Most of us join an organization with the intention to progress career-wise.

Finding an employer who will help us develop our skill set, discover motivating paths and avoid stagnation is vital. Yet, even in this day and age — these qualities can prove elusive. Our managers simply don’t have the time to help us sort it out and the information available internally can be spotty, unclear or inaccurate. To be truthful, the deficit to explore our future path begins early in the job search process, where the information provided with which to make career decisions is sorely lacking. This information deficit can continue, when employees struggle to find information to inform their career journey.

Ultimately, both engagement and retention suffer.

This problem is multi-faceted. But, there are two sides I’d like to consider here: 1) The information shared during the recruitment phase and 2) the quantity and quality of information available to current employees seeking internal growth paths.

Sadly, there exists a “lop-sided” emphasis on talent acquisition vs. career development. (Yes, recruitment is an integral element of the talent pipeline, which I respect.) Admittedly, this has much to do with the inherent difficulty of capturing the complexity of roles within organizations, describing them accurately and securing the right mechanisms to communicate that information. As a result, employees often (as a last option) seek a change organizations to reach their career development goals. Moreover, because recruitment channels receive the lion’s share of attention — managers seeking talent within their own organization might acquiesce and fill the role from the outside.

This sets up new problems on both sides of the exchange. Firstly, built knowledge about both the organization and the work at hand walks out the door with the established employee. Secondly, employees must again play the role of the newcomer and all that brings — wasting precious time mastering a new culture and its own contextual concerns. (I am ever hopeful that HR tech will begin solve these problem for us.
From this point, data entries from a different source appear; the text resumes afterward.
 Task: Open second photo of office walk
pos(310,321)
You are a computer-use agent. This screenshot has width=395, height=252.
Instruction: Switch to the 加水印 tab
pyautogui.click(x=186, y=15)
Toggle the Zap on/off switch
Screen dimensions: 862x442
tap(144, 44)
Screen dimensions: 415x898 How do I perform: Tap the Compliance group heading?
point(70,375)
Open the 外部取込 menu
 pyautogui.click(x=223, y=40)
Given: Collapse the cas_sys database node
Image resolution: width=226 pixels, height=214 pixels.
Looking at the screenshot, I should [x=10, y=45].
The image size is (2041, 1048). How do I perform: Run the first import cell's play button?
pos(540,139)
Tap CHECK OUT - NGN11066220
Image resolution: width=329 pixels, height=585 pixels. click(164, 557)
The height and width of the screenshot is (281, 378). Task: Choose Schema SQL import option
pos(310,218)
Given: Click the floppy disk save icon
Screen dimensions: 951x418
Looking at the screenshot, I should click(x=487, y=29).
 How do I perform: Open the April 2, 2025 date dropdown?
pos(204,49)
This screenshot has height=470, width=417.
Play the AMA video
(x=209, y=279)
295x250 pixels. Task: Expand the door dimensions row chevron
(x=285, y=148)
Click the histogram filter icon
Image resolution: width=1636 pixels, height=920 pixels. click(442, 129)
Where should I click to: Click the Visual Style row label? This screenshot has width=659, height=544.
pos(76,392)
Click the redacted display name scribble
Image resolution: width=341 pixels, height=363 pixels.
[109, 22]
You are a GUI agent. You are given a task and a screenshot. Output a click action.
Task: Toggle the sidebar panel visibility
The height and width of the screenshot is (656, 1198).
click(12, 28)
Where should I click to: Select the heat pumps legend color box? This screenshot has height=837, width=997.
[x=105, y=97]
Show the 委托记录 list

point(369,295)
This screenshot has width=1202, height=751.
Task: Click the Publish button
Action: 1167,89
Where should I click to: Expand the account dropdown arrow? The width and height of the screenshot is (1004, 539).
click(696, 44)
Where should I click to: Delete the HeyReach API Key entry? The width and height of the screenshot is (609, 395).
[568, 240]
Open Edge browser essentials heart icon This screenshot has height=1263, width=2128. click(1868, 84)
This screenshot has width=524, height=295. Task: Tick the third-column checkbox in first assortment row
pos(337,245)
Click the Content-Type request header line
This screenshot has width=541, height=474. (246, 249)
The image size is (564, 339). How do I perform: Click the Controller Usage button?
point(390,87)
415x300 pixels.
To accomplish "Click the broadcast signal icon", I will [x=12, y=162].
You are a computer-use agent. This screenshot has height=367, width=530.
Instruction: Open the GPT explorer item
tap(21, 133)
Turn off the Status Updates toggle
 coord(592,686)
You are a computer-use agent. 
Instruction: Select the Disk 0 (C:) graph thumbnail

Listen to a discussion concerning implementation of the Fuel50 platform at Ingersoll Rand here.)

Some of the informational issues could at least partially impacted during recruitment — where the information provided concerning roles, triggers early decisions about the job-candidate “match”. There has been progress in recent years to abstain from job descriptions that are simply a long lists of needed skills, responsibilities and requirements. However, there is one category of information that may be rarely shared — but could offer a wealth of information to potential job candidates. This is information concerning career paths of those that went before them. If shared in some way candidates could at least envision how they might develop professionally if they committed to a longer-term tenure.

As an illustration of this issues discussed here, I’ve just read another article about strategies to attract talent, with the word “lure” in the title. This article provided useful information — but somehow utilizing the word “lure” in reference to a job candidate defeats the purpose. We should set out to attract contributors in a transparent and informative manner. This involves putting the right information out there, so that effective decisions are made. For example, the “context” concerning a role does matter. How will you actually apply a specific skill set? What outcomes will you working toward? (See a great video from Ruutly about this very topic here).

In summation, we need work together and solve these information gaps. If we are to tackle the engagement crisis, we need to look beyond the initial role that an individual holds and look ahead. This inevitably involves how we describe and communicate internal opportunities that will comprise their  “future”.

Yes, all of this requires much more thought and devoted resources.

Yes, this would require organizations to adequately describe roles internally and keep track of contributors’ paths.

Yes, this involves paying greater attention to “internal recruitment” within organizations.

Yes, this would involve an even greater level of transparency.

However, collecting and communicating more information concerning where starting point “A” might lead during organizational tenure, could not only attract future employees — but keep a few more great people down the line.

Dr. Marla Gottschalk is an Industrial/Organizational Psychologist. She is a charter member of the LinkedIn Influencer Program. Her thoughts on work life have appeared in various outlets including Talent Zoo, Forbes, Quartz and The Huffington Post.


One thought on “We Need to Pay More Attention to Career Paths

  1. Great article. I have found that progression is often favored over a pay increase in the role. Companies without mentor, or leadership progression paths may lose key talent as a result. I also understand that progression within a company can take time, but this is why mentoring and leader development is critical to retain talent. Leaders must take the time to develop their teams skills (technical and leadership).